# [Written task]
Please rename "Viewport" to "Window" everywhere in the listing below and change nothing else.

# [Records excerpted from a collection]

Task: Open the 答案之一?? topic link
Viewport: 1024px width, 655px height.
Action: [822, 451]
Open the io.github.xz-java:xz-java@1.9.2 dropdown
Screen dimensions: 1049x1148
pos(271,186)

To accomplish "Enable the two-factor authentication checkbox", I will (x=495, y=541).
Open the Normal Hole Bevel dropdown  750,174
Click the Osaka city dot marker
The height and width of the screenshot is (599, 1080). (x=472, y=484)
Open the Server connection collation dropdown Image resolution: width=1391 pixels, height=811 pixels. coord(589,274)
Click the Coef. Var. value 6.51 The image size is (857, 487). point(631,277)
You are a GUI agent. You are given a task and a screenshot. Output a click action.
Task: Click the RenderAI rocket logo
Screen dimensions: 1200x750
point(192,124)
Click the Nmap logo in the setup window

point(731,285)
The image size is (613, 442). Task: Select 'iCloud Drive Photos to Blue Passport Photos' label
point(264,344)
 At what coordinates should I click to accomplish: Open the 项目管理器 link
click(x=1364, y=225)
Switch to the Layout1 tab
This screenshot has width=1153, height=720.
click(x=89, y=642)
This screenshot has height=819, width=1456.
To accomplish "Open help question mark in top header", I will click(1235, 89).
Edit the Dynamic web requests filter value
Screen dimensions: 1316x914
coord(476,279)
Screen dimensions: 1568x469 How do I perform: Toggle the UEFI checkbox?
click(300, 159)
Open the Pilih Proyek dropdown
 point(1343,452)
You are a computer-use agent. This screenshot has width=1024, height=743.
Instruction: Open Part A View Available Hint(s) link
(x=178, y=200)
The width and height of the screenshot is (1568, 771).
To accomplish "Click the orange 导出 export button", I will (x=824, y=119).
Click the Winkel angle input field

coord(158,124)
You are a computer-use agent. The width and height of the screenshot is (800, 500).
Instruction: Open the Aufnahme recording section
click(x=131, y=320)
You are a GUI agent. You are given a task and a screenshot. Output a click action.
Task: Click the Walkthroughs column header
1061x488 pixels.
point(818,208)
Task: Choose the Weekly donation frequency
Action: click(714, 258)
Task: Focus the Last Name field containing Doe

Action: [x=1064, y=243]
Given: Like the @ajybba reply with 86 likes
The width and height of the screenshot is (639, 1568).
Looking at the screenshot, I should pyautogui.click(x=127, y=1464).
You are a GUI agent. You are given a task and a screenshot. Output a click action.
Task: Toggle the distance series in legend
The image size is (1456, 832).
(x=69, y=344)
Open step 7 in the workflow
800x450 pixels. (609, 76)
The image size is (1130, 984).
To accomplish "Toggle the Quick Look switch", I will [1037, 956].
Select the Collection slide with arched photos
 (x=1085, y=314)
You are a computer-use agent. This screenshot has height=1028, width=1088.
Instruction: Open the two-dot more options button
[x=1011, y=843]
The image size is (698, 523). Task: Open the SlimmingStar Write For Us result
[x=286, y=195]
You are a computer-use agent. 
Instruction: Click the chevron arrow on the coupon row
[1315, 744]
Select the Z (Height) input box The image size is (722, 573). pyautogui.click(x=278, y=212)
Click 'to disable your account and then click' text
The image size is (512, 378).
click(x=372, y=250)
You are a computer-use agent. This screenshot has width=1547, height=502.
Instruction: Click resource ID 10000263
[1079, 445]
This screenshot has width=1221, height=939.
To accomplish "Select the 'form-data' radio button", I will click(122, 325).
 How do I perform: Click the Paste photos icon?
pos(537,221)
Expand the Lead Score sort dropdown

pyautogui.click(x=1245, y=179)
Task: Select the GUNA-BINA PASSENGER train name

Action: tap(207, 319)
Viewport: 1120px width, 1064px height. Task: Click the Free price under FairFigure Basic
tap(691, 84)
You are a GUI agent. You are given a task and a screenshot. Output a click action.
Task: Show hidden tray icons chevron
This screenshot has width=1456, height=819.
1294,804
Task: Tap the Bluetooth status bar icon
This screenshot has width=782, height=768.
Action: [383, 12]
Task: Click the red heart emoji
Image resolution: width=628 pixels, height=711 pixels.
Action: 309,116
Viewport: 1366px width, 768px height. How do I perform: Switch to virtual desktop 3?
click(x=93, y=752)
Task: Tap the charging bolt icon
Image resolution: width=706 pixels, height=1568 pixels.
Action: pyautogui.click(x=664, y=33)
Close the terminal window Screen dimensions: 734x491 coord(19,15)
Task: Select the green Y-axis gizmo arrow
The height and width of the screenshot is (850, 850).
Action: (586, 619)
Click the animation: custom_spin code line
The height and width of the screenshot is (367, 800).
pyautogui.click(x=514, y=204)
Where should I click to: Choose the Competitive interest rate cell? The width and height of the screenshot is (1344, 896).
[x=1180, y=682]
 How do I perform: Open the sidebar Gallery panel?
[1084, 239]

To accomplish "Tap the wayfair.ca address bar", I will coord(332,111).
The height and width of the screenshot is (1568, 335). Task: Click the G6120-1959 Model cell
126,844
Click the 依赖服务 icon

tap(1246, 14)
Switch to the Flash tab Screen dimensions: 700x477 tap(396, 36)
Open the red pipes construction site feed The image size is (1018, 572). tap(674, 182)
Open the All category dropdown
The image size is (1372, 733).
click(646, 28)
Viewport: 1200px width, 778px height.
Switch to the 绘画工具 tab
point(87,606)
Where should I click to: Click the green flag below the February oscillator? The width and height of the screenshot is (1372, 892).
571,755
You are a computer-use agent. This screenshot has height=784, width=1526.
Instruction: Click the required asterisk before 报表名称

# [Output for this exercise]
Task: Open the 答案之一?? topic link
Window: 1024px width, 655px height.
Action: [822, 451]
Open the io.github.xz-java:xz-java@1.9.2 dropdown
Screen dimensions: 1049x1148
pos(271,186)

To accomplish "Enable the two-factor authentication checkbox", I will (x=495, y=541).
Open the Normal Hole Bevel dropdown  750,174
Click the Osaka city dot marker
The height and width of the screenshot is (599, 1080). (x=472, y=484)
Open the Server connection collation dropdown Image resolution: width=1391 pixels, height=811 pixels. coord(589,274)
Click the Coef. Var. value 6.51 The image size is (857, 487). point(631,277)
You are a GUI agent. You are given a task and a screenshot. Output a click action.
Task: Click the RenderAI rocket logo
Screen dimensions: 1200x750
point(192,124)
Click the Nmap logo in the setup window

point(731,285)
The image size is (613, 442). Task: Select 'iCloud Drive Photos to Blue Passport Photos' label
point(264,344)
 At what coordinates should I click to accomplish: Open the 项目管理器 link
click(x=1364, y=225)
Switch to the Layout1 tab
This screenshot has width=1153, height=720.
click(x=89, y=642)
This screenshot has height=819, width=1456.
To accomplish "Open help question mark in top header", I will click(1235, 89).
Edit the Dynamic web requests filter value
Screen dimensions: 1316x914
coord(476,279)
Screen dimensions: 1568x469 How do I perform: Toggle the UEFI checkbox?
click(300, 159)
Open the Pilih Proyek dropdown
 point(1343,452)
You are a computer-use agent. This screenshot has width=1024, height=743.
Instruction: Open Part A View Available Hint(s) link
(x=178, y=200)
The width and height of the screenshot is (1568, 771).
To accomplish "Click the orange 导出 export button", I will (x=824, y=119).
Click the Winkel angle input field

coord(158,124)
You are a computer-use agent. The width and height of the screenshot is (800, 500).
Instruction: Open the Aufnahme recording section
click(x=131, y=320)
You are a GUI agent. You are given a task and a screenshot. Output a click action.
Task: Click the Walkthroughs column header
1061x488 pixels.
point(818,208)
Task: Choose the Weekly donation frequency
Action: click(714, 258)
Task: Focus the Last Name field containing Doe

Action: [x=1064, y=243]
Given: Like the @ajybba reply with 86 likes
The width and height of the screenshot is (639, 1568).
Looking at the screenshot, I should pyautogui.click(x=127, y=1464).
You are a GUI agent. You are given a task and a screenshot. Output a click action.
Task: Toggle the distance series in legend
The image size is (1456, 832).
(x=69, y=344)
Open step 7 in the workflow
800x450 pixels. (609, 76)
The image size is (1130, 984).
To accomplish "Toggle the Quick Look switch", I will [1037, 956].
Select the Collection slide with arched photos
 (x=1085, y=314)
You are a computer-use agent. This screenshot has height=1028, width=1088.
Instruction: Open the two-dot more options button
[x=1011, y=843]
The image size is (698, 523). Task: Open the SlimmingStar Write For Us result
[x=286, y=195]
You are a computer-use agent. 
Instruction: Click the chevron arrow on the coupon row
[1315, 744]
Select the Z (Height) input box The image size is (722, 573). pyautogui.click(x=278, y=212)
Click 'to disable your account and then click' text
The image size is (512, 378).
click(x=372, y=250)
You are a computer-use agent. This screenshot has width=1547, height=502.
Instruction: Click resource ID 10000263
[1079, 445]
This screenshot has width=1221, height=939.
To accomplish "Select the 'form-data' radio button", I will click(122, 325).
 How do I perform: Click the Paste photos icon?
pos(537,221)
Expand the Lead Score sort dropdown

pyautogui.click(x=1245, y=179)
Task: Select the GUNA-BINA PASSENGER train name

Action: tap(207, 319)
Window: 1120px width, 1064px height. Task: Click the Free price under FairFigure Basic
tap(691, 84)
You are a GUI agent. You are given a task and a screenshot. Output a click action.
Task: Show hidden tray icons chevron
This screenshot has width=1456, height=819.
1294,804
Task: Tap the Bluetooth status bar icon
This screenshot has width=782, height=768.
Action: [383, 12]
Task: Click the red heart emoji
Image resolution: width=628 pixels, height=711 pixels.
Action: 309,116
Window: 1366px width, 768px height. How do I perform: Switch to virtual desktop 3?
click(x=93, y=752)
Task: Tap the charging bolt icon
Image resolution: width=706 pixels, height=1568 pixels.
Action: pyautogui.click(x=664, y=33)
Close the terminal window Screen dimensions: 734x491 coord(19,15)
Task: Select the green Y-axis gizmo arrow
The height and width of the screenshot is (850, 850).
Action: (586, 619)
Click the animation: custom_spin code line
The height and width of the screenshot is (367, 800).
pyautogui.click(x=514, y=204)
Where should I click to: Choose the Competitive interest rate cell? The width and height of the screenshot is (1344, 896).
[x=1180, y=682]
 How do I perform: Open the sidebar Gallery panel?
[1084, 239]

To accomplish "Tap the wayfair.ca address bar", I will coord(332,111).
The height and width of the screenshot is (1568, 335). Task: Click the G6120-1959 Model cell
126,844
Click the 依赖服务 icon

tap(1246, 14)
Switch to the Flash tab Screen dimensions: 700x477 tap(396, 36)
Open the red pipes construction site feed The image size is (1018, 572). tap(674, 182)
Open the All category dropdown
The image size is (1372, 733).
click(646, 28)
Window: 1200px width, 778px height.
Switch to the 绘画工具 tab
point(87,606)
Where should I click to: Click the green flag below the February oscillator? The width and height of the screenshot is (1372, 892).
571,755
You are a computer-use agent. This screenshot has height=784, width=1526.
Instruction: Click the required asterisk before 报表名称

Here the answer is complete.